WORK TO COMPLETE:
Please restate the material below word for word, from the first line through the one that contains "[Toggle navigation] (176, 23)", inclusive.

DATASET RECORDS:
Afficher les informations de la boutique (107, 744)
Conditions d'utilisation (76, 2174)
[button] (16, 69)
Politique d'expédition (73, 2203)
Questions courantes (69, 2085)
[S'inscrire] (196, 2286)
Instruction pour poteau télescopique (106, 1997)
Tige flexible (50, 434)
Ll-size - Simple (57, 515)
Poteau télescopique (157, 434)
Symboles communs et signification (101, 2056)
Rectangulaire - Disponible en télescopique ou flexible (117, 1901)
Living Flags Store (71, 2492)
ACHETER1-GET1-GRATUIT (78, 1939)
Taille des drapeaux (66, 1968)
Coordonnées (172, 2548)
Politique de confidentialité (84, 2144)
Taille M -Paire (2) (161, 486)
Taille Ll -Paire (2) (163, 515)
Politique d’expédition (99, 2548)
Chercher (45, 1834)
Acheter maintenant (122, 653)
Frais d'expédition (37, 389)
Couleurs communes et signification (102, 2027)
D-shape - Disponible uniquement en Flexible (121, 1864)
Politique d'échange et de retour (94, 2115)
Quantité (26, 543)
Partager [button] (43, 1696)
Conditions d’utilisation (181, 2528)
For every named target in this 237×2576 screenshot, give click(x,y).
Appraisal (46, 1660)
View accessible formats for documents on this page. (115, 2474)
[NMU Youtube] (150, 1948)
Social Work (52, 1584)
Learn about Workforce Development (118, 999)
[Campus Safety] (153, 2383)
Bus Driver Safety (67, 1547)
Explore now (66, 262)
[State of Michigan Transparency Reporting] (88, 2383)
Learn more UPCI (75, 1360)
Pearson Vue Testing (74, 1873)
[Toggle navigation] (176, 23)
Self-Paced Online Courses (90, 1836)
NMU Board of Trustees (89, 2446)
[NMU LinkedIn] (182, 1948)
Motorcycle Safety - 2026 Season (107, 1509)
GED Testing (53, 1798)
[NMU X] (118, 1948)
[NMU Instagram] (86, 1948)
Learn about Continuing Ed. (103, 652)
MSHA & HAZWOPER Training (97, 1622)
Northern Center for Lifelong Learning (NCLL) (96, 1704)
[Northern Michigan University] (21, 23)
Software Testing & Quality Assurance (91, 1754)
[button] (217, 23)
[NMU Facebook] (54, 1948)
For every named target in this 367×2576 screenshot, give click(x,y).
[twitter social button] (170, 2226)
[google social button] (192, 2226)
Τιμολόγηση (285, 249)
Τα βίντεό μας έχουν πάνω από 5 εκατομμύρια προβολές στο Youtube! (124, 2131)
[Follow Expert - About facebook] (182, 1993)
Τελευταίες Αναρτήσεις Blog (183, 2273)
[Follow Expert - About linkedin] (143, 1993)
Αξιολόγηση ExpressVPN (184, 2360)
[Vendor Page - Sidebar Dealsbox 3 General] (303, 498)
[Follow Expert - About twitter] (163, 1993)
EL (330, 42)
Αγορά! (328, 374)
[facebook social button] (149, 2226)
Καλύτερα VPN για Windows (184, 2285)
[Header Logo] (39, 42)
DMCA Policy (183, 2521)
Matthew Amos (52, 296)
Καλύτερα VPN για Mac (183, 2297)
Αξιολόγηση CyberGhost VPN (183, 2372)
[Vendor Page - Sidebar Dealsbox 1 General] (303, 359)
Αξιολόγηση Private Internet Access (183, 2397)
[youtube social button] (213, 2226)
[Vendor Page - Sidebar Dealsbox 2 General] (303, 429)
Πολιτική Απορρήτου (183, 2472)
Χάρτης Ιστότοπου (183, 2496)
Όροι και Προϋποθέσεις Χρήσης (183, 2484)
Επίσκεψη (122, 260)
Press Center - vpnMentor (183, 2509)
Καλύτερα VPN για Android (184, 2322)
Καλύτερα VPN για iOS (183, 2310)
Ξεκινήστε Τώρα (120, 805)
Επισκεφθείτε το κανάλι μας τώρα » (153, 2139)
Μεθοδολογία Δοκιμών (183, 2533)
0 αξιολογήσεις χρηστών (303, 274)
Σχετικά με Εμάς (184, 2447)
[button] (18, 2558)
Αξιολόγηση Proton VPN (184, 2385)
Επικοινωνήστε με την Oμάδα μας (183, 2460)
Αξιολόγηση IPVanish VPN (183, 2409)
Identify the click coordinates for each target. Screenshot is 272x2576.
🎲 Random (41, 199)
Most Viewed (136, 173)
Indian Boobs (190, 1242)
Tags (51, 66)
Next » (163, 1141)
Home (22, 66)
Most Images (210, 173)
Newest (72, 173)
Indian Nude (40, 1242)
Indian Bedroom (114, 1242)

ANSWER FOR THIS EXERCISE:
Afficher les informations de la boutique (107, 744)
Conditions d'utilisation (76, 2174)
[button] (16, 69)
Politique d'expédition (73, 2203)
Questions courantes (69, 2085)
[S'inscrire] (196, 2286)
Instruction pour poteau télescopique (106, 1997)
Tige flexible (50, 434)
Ll-size - Simple (57, 515)
Poteau télescopique (157, 434)
Symboles communs et signification (101, 2056)
Rectangulaire - Disponible en télescopique ou flexible (117, 1901)
Living Flags Store (71, 2492)
ACHETER1-GET1-GRATUIT (78, 1939)
Taille des drapeaux (66, 1968)
Coordonnées (172, 2548)
Politique de confidentialité (84, 2144)
Taille M -Paire (2) (161, 486)
Taille Ll -Paire (2) (163, 515)
Politique d’expédition (99, 2548)
Chercher (45, 1834)
Acheter maintenant (122, 653)
Frais d'expédition (37, 389)
Couleurs communes et signification (102, 2027)
D-shape - Disponible uniquement en Flexible (121, 1864)
Politique d'échange et de retour (94, 2115)
Quantité (26, 543)
Partager [button] (43, 1696)
Conditions d’utilisation (181, 2528)
For every named target in this 237×2576 screenshot, give click(x,y).
Appraisal (46, 1660)
View accessible formats for documents on this page. (115, 2474)
[NMU Youtube] (150, 1948)
Social Work (52, 1584)
Learn about Workforce Development (118, 999)
[Campus Safety] (153, 2383)
Bus Driver Safety (67, 1547)
Explore now (66, 262)
[State of Michigan Transparency Reporting] (88, 2383)
Learn more UPCI (75, 1360)
Pearson Vue Testing (74, 1873)
[Toggle navigation] (176, 23)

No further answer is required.